Attorney E-Newsletter

June 2012

Supreme Court Adopts New Form of Discipline: Public Reprimand

In August of last year, we reported on a published proposal to provide for a new form of professional discipline: public reprimand. By order dated June 4, 2012, the Supreme Court of Pennsylvania amended the Pennsylvania Rules of Disciplinary Enforcement to accept the proposal and empower the Disciplinary Board to issue public reprimands. The full text of the new rule changes is published here.

The new sanction is similar to the existing private reprimand, except that under the terms of Rule 402 it is considered public discipline available to the public. Public reprimand differs from the existing sanction of public censure because it can be imposed by the Disciplinary Board without the filing of a Petition for Discipline, the completion of a hearing process, and order of the Supreme Court. It is the first form of public discipline which does not require approval by the Supreme Court.

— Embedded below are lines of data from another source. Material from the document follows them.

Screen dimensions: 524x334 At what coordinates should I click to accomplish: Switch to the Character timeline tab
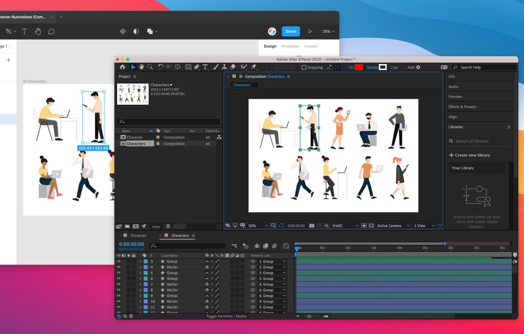tap(138, 235)
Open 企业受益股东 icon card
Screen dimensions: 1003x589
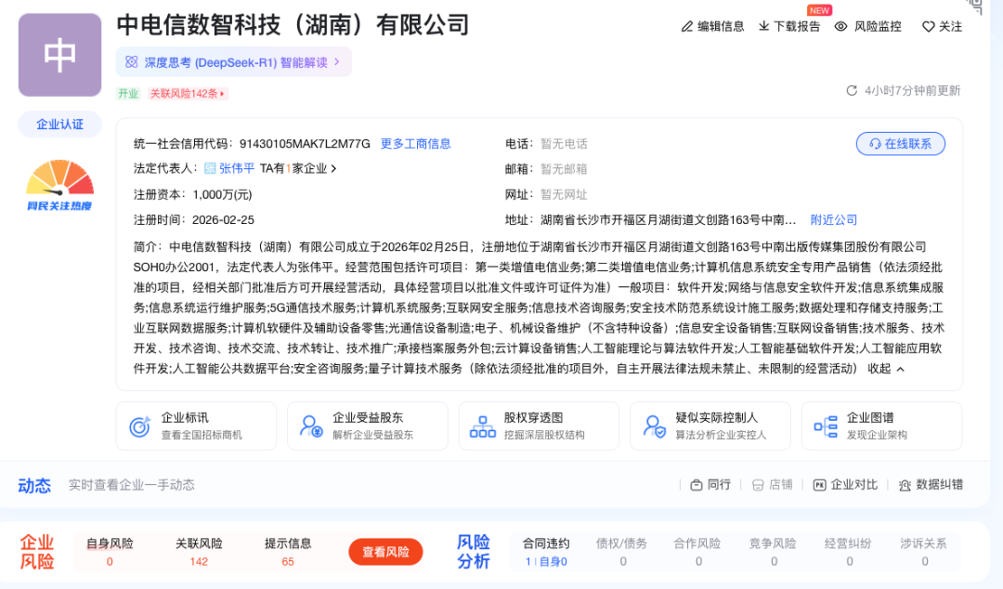click(311, 426)
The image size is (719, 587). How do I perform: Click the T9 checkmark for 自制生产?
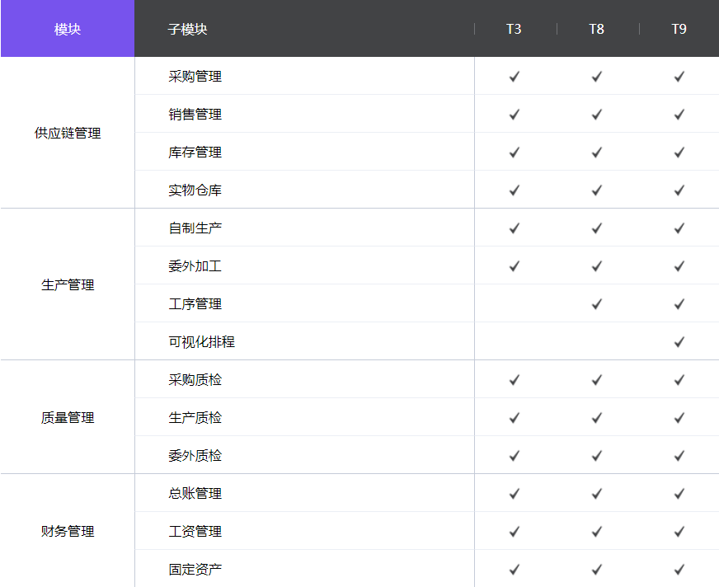679,228
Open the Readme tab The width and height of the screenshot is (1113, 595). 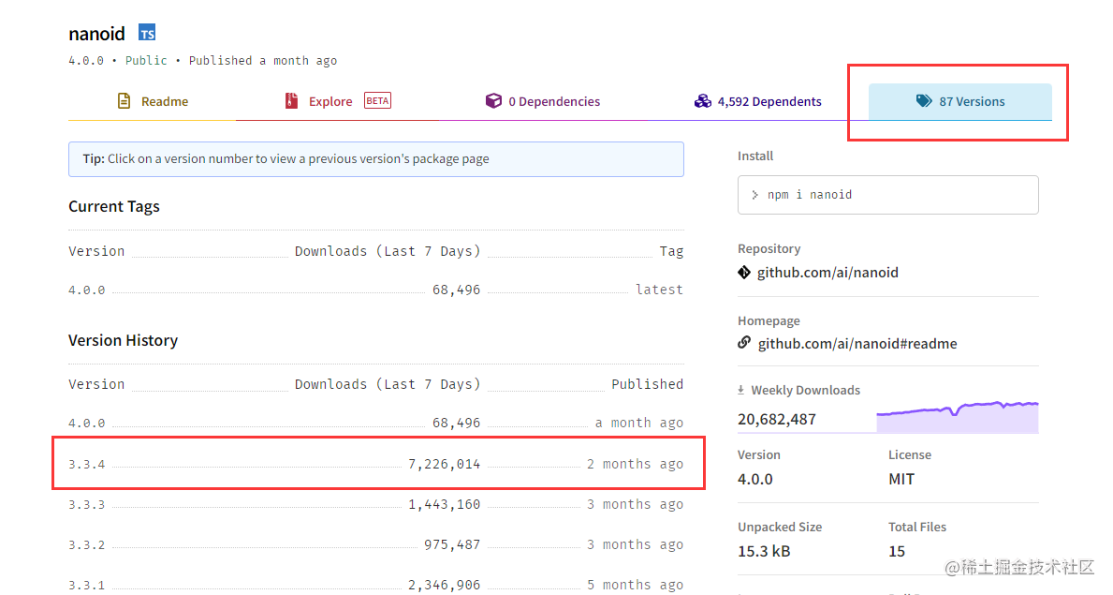point(152,101)
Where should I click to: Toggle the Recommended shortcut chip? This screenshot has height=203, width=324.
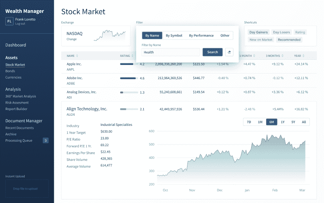[x=289, y=40]
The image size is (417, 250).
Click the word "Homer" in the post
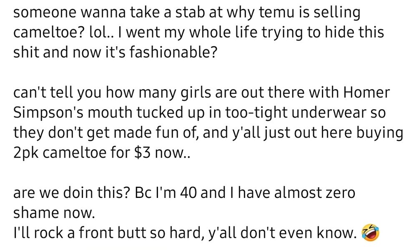pos(367,93)
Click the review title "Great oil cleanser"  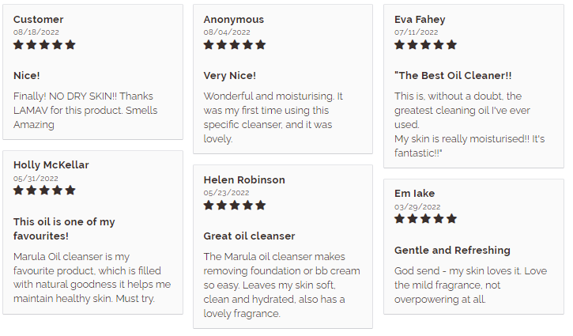coord(249,236)
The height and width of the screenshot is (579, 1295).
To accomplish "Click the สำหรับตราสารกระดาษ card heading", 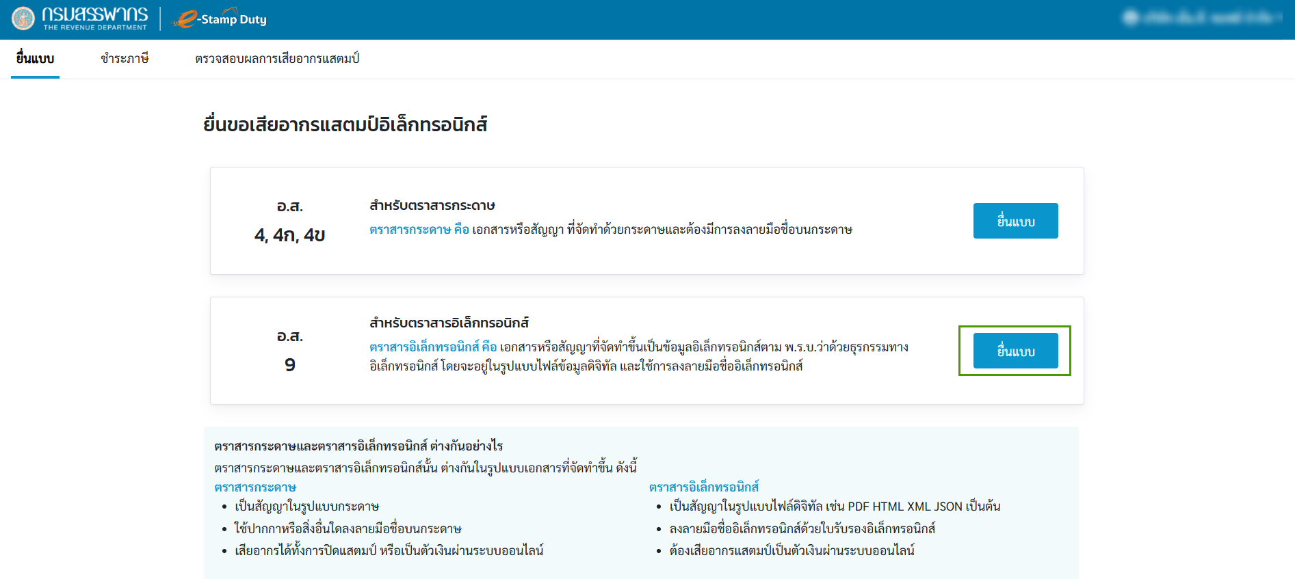I will 432,206.
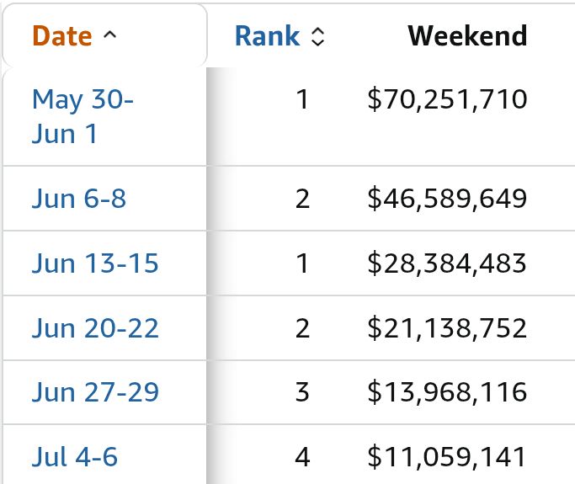Image resolution: width=575 pixels, height=484 pixels.
Task: Open the Jul 4-6 weekend link
Action: click(x=74, y=456)
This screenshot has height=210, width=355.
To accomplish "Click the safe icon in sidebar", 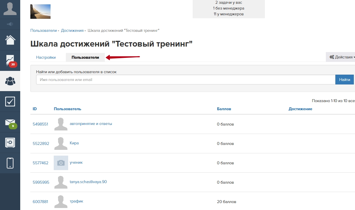I will [x=10, y=143].

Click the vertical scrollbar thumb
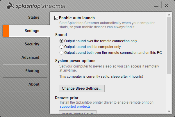click(x=169, y=45)
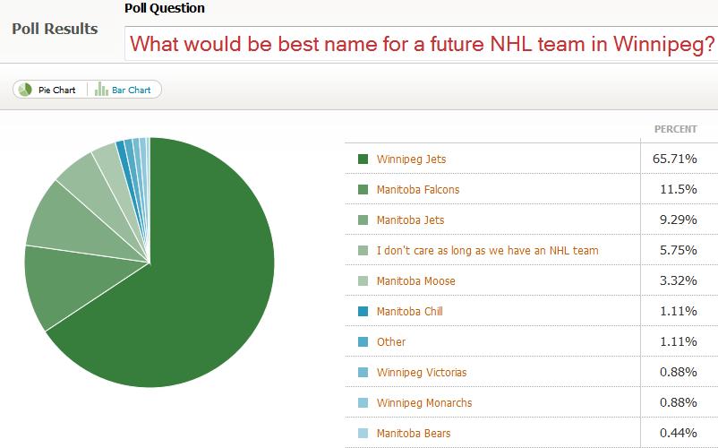Click the Manitoba Chill option text
Screen dimensions: 718x448
pos(409,312)
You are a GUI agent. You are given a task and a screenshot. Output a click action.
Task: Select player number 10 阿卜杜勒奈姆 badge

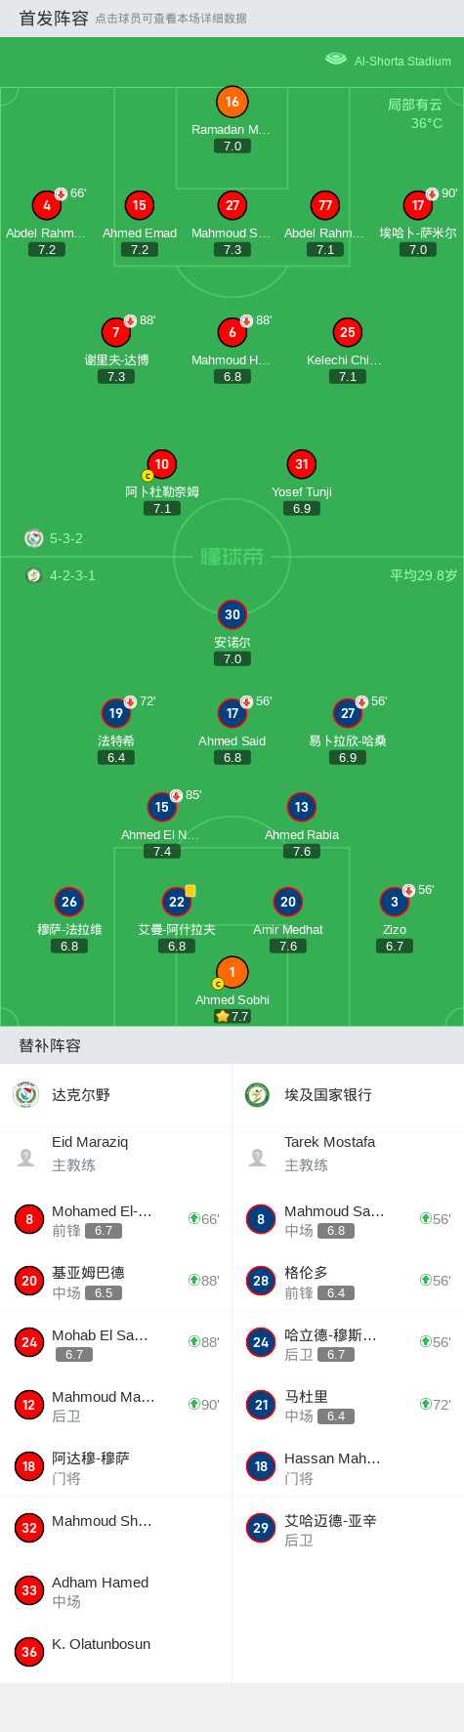[162, 464]
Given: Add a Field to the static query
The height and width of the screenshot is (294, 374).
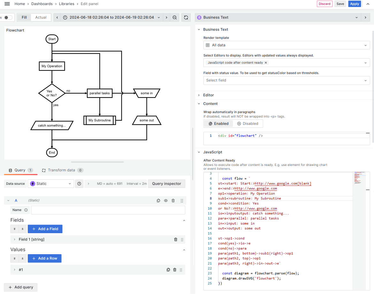Looking at the screenshot, I should [45, 229].
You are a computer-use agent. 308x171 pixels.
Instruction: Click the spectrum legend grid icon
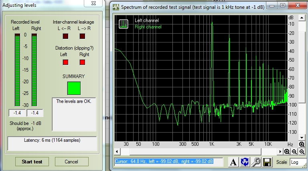click(x=124, y=23)
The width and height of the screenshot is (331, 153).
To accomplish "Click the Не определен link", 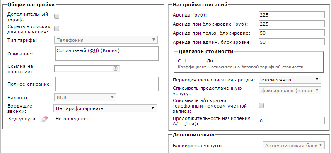I will coord(72,119).
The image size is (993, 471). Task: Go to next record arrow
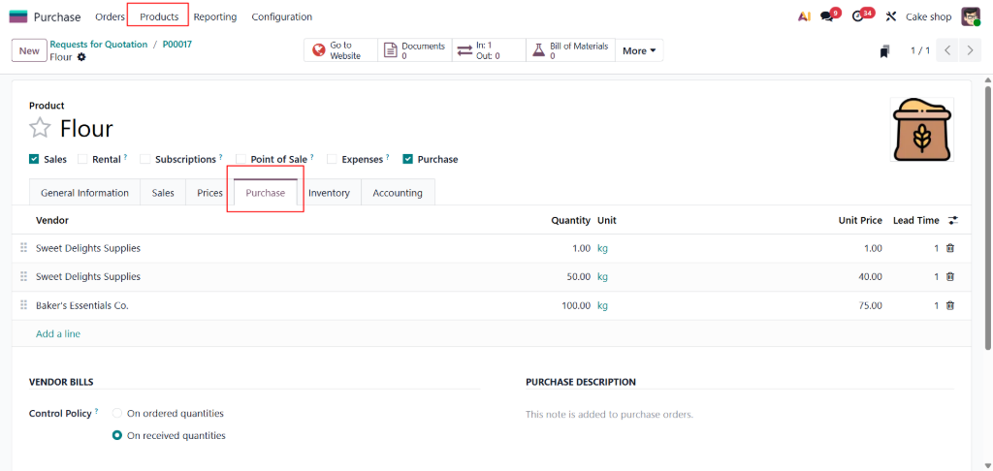969,50
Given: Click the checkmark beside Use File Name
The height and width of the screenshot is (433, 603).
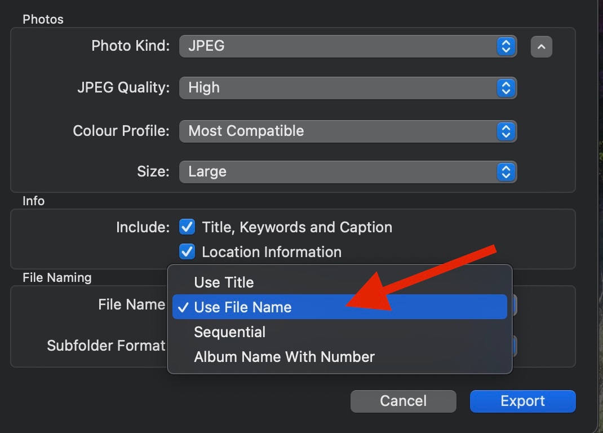Looking at the screenshot, I should click(x=183, y=307).
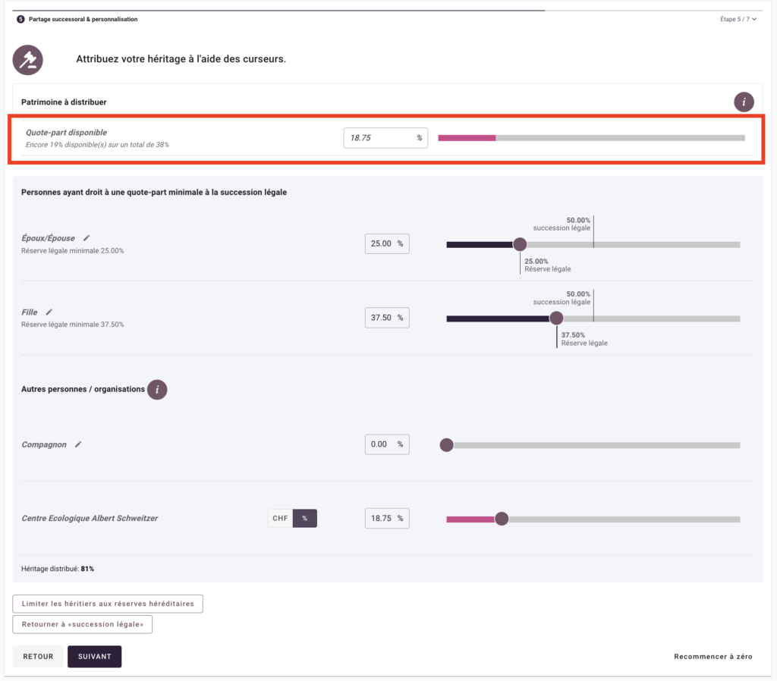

As with forms of private discipline currently within the Disciplinary Board’s powers, an attorney who is unwilling to accept public reprimand has the right to review the Disciplinary Board’s decision. If the Disciplinary Board imposes public reprimand through summary proceedings, without the filing of a petition for discipline and a hearing process, the attorney may demand formal charges leading to a hearing, and need not appear for reprimand pending completion of the hearing and decision process. If the Disciplinary Board imposes public reprimand after a hearing, the attorney may file a notice of appeal with the Supreme Court, which will consider the matter de novo. The Supreme Court may impose a sanction greater or less than that recommended by the Board.

The addition of the public reprimand to the Disciplinary Board’s range of options is part of a process of making the disciplinary system more transparent and open to public view.

Wait in the Lobby, Please: Supreme Court Revises Lobbying Rules

By order dated May 17, 2012, the Supreme Court extended Rule 1.19 of the Rules of Professional Conduct, which deals with lawyers acting as lobbyists, to lobbying governed by ordinances or regulations of units of local government.

The substance of Rule 1.19 may not be familiar to all lawyers. The ABA Model Rules of Professional Conduct do not contain a corresponding provision. It requires lawyers acting as lobbyists before the Legislature, the Executive Branch, state agencies, and now units of local government to comply with all statutes, regulations, disclosure requirements, or other standards enacted by such bodies, to the extent they are consistent with the Rules of Professional Conduct. The Rule does not impose substantive requirements itself, but it does mean that violation of any applicable law can be grounds for discipline, even if it is not a criminal conviction subject to Rule 214, Pa.R.D.E., or a violation of any of the provisions of Rule 8.4., Pa.R.P.C.

Section (b) of Rule 1.19 provides that any disclosure required by such laws is a disclosure explicitly authorized to carry out the representation, not prohibited by the confidentiality provisions of Rule 1.6, Pa.R.P.C.

Next Year (2013 - 2014): Late Fees Kick In Automatically

By order dated June 4, 2012, the Supreme Court also adopted rule changes relating to the annual registration and assessment process. The changes are posted here.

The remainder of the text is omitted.